To do
Take every line from the listing below that includes "will" and copy it.
START Data shown
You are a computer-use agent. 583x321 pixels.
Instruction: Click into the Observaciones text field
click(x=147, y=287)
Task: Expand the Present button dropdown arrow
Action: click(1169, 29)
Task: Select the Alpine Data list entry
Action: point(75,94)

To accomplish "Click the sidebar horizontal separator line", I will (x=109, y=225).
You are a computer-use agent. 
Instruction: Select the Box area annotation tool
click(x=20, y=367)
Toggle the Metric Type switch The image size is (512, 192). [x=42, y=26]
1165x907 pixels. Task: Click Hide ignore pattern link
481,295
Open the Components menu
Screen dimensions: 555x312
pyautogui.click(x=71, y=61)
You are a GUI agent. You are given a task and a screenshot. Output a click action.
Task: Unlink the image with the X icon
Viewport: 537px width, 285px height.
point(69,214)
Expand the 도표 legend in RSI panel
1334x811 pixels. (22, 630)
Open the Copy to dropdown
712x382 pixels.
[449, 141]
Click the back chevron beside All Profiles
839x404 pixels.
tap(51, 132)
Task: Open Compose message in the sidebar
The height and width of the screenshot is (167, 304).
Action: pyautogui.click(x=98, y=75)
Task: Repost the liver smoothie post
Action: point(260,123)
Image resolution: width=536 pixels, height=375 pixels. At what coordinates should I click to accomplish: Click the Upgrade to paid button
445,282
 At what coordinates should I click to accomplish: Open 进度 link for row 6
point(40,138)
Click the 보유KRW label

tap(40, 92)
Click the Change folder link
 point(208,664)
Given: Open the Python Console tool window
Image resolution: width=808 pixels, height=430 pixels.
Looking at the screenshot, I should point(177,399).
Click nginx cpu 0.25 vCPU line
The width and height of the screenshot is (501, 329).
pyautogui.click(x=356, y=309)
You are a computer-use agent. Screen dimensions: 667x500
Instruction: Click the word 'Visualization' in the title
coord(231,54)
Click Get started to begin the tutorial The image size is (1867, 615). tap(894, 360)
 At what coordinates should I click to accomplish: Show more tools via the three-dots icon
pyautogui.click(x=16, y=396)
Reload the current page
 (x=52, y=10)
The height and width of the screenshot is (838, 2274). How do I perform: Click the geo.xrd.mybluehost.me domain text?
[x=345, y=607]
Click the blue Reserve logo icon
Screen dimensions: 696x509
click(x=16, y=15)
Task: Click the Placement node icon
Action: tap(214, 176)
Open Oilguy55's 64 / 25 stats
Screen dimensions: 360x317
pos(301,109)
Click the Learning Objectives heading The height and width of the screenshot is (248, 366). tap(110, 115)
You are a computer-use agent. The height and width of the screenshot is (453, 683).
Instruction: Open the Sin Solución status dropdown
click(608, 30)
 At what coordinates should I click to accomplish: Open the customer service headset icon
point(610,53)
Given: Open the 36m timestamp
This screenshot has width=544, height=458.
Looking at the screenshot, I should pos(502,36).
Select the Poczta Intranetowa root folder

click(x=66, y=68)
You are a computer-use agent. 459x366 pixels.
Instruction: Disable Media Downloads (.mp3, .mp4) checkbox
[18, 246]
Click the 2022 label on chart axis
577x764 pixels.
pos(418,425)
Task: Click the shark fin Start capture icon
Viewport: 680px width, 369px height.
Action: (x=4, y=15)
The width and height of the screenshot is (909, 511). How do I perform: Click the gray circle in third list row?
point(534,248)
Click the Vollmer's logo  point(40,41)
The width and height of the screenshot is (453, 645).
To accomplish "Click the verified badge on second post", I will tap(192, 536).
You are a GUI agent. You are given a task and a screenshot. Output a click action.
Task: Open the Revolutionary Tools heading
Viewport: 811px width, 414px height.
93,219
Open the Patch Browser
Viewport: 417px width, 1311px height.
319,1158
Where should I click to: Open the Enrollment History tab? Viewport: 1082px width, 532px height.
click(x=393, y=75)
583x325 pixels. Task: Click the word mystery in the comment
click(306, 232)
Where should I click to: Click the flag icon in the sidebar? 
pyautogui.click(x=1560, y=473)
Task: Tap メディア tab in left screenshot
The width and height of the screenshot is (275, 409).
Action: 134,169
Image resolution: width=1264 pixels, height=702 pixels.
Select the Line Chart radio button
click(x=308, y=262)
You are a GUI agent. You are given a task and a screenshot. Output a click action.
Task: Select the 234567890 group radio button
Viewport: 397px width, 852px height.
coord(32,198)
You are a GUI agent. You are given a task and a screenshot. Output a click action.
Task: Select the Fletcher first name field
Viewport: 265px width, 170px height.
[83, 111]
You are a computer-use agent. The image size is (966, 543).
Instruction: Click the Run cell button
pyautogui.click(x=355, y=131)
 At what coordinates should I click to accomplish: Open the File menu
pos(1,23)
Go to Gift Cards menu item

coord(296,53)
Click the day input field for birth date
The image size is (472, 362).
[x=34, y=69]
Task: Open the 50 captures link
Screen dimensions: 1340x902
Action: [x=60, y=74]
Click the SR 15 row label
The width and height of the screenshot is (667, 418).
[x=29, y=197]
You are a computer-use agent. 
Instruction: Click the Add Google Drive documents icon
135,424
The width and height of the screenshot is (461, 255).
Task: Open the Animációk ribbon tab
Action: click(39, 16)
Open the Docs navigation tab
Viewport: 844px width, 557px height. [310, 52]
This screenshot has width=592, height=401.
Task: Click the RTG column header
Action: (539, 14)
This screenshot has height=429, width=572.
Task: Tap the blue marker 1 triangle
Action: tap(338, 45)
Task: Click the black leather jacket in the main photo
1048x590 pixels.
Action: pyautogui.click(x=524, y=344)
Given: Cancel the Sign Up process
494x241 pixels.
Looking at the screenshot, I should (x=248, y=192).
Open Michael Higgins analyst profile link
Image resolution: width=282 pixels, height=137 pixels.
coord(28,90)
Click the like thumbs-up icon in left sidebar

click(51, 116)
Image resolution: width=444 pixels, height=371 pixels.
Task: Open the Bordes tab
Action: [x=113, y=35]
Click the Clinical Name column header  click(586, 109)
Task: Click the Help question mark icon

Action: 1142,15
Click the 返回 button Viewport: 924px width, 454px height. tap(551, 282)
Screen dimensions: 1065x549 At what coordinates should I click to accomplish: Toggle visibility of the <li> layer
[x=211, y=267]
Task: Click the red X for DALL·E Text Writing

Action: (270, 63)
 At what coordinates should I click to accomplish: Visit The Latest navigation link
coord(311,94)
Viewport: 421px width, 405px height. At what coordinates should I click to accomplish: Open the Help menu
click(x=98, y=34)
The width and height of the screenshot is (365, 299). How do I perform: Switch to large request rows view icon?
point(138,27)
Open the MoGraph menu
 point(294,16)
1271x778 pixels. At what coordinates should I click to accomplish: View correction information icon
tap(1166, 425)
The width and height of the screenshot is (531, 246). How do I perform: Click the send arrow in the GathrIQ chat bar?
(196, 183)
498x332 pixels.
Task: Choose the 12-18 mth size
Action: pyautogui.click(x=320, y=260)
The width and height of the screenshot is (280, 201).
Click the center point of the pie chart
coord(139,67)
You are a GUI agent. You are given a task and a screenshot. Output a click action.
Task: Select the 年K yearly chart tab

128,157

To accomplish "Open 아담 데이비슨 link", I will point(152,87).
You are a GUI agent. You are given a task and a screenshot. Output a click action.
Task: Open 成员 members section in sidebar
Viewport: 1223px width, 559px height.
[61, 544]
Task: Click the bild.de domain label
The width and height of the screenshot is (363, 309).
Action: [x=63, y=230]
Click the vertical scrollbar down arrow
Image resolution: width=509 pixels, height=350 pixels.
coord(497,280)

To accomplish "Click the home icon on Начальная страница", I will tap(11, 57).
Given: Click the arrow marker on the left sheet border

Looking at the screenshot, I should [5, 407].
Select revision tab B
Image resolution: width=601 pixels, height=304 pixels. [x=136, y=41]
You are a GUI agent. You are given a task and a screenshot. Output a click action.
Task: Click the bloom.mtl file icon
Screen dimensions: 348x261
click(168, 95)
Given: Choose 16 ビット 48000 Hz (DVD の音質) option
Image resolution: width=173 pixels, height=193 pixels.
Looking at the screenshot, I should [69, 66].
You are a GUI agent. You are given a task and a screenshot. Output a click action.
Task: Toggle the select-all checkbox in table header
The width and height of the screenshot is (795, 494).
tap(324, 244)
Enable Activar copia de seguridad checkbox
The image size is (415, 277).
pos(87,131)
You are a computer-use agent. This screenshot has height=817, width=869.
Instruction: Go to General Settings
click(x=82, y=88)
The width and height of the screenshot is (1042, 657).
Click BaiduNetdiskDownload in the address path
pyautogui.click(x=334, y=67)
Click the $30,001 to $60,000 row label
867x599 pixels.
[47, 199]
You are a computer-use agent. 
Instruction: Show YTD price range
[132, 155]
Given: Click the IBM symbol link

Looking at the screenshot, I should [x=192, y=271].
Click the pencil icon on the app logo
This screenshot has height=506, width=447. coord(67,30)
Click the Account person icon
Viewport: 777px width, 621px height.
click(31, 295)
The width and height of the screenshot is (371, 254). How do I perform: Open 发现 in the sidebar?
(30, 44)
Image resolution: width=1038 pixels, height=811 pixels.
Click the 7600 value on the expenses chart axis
END Data shown
Exercise result
To accomplish "Click the sidebar horizontal separator line", I will (x=109, y=225).
To accomplish "Click the verified badge on second post", I will tap(192, 536).
To accomplish "Open 아담 데이비슨 link", I will point(152,87).
To accomplish "Click the home icon on Начальная страница", I will tap(11, 57).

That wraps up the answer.